With the development of new imaging techniques, studies investigating the pathophysiology and treatment effects of bipolar disorder are rapidly increasing. However, most of these studies are not the first stage studies but also have some limitations. These limitations can be listed as the low number of samples, the presence of comorbid disorders, the different periods of the disease, and the frequent occurrence of multiple drug treatments [26]. For all that clarification of the neurobiological bases of the disease will also be reflected in the quality of the nursing care to be given to the bipolar patients.

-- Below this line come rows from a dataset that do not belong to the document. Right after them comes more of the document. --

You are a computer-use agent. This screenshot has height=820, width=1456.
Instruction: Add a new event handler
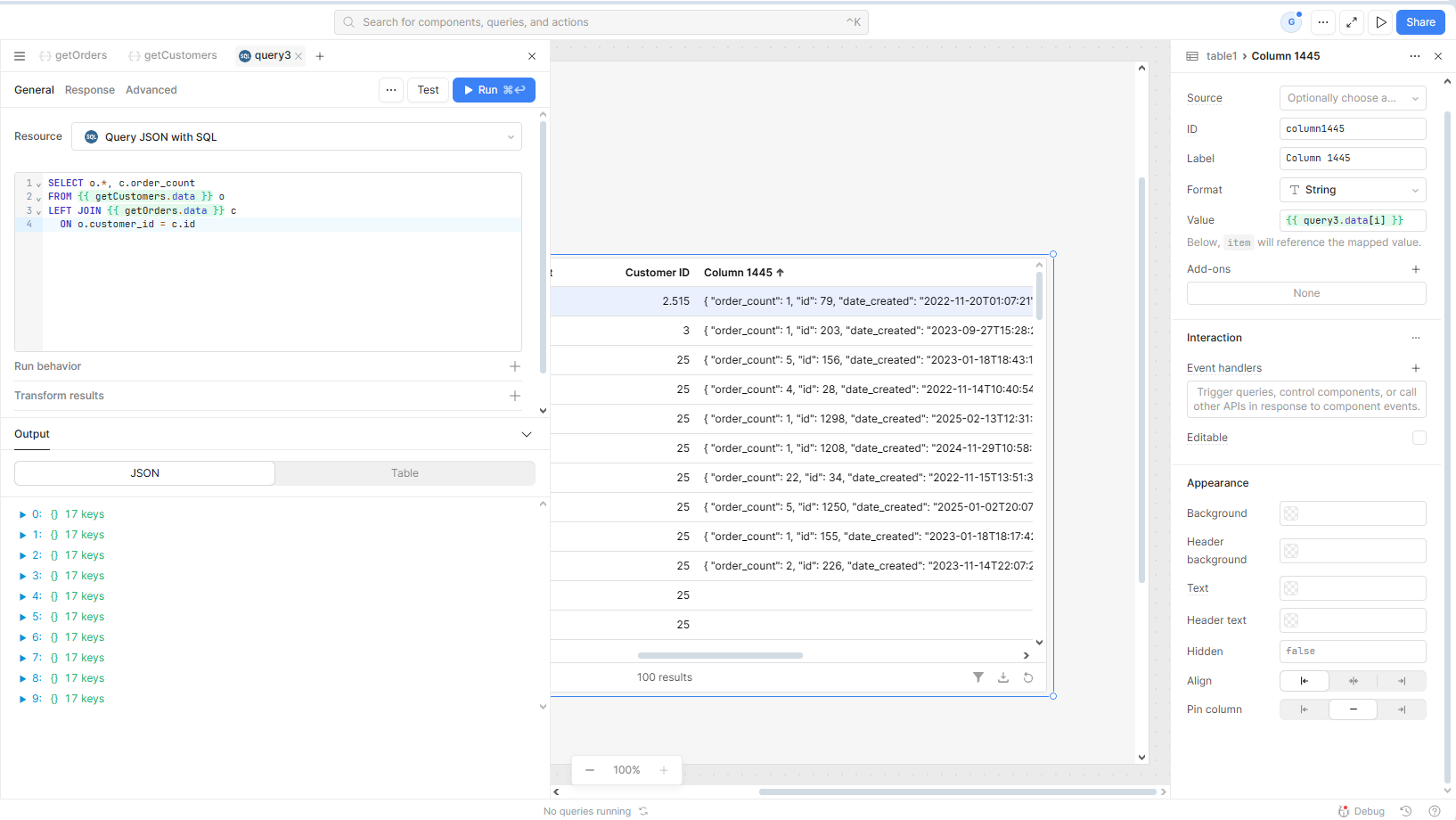(1415, 368)
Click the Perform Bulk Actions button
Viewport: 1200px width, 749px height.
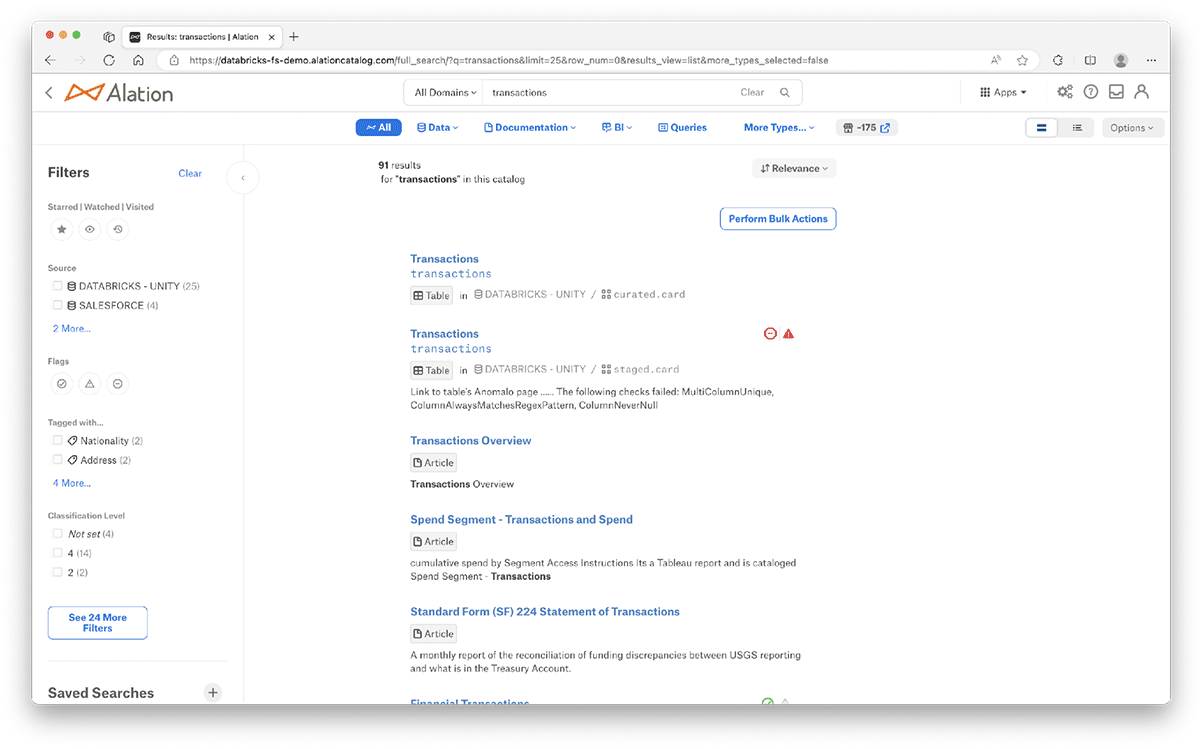(777, 219)
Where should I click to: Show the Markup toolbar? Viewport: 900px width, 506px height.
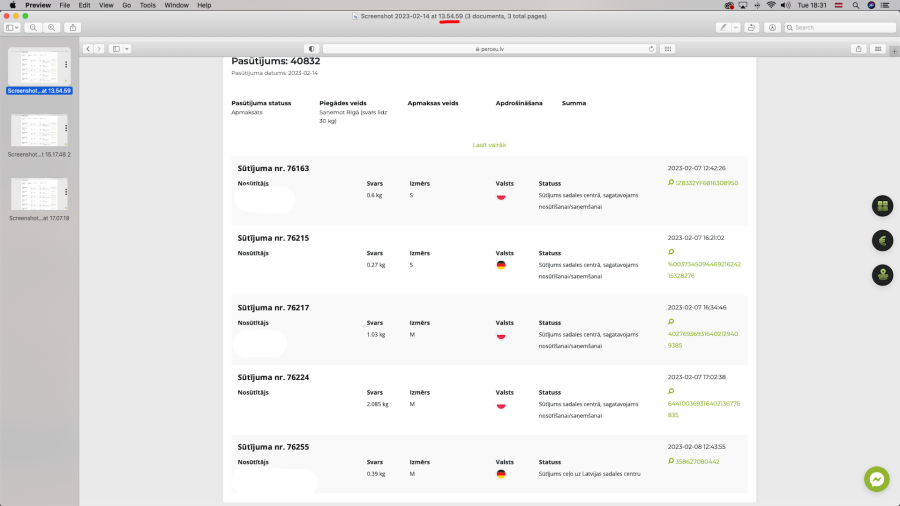click(x=773, y=28)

Understanding the structural and functional features and functioning of the brain is the basis of psychiatric nursing practices. Also it is thought that it is obviously necessary to use all knowledge models to assist a bipolar patient as a psychiatric nurse. Psychiatric nurses are thought to change the chemistry of the patient's brain, as well as the intrapsychic state of the patient, through the therapeutic relationship and communication they establish with patients [27]. They support the development of new neural connections with psychotherapy, psychotropic drugs, and psychosocial interventions. They can manage care for symptoms that may develop or have already developed due to structural changes in the brain [28].
Psychiatric nurses are also responsible for the education of patients and their relatives. Bipolar patients and their families usually learn the developments in pathophysiology through the media and the internet. However, this new information seem complicated and uncertain for patients and their families. Psychiatric nurse should follow the new developments related to the disorder and inform the patient and the family about the illness process. Psychiatric nurse should explain the difference between the hypothesis and facts about the illness to the patient and his family. Furthermore, psychiatric nurse should explain how new investigations will affect the treatment and prognosis of the patient [29]. As a result, we think that knowing the structural and functional changes in the brain in bipolar disorder as a psychiatric nurse in all this information will affect the care of the bipolar patient positively.
The authors declare no conflict of interest.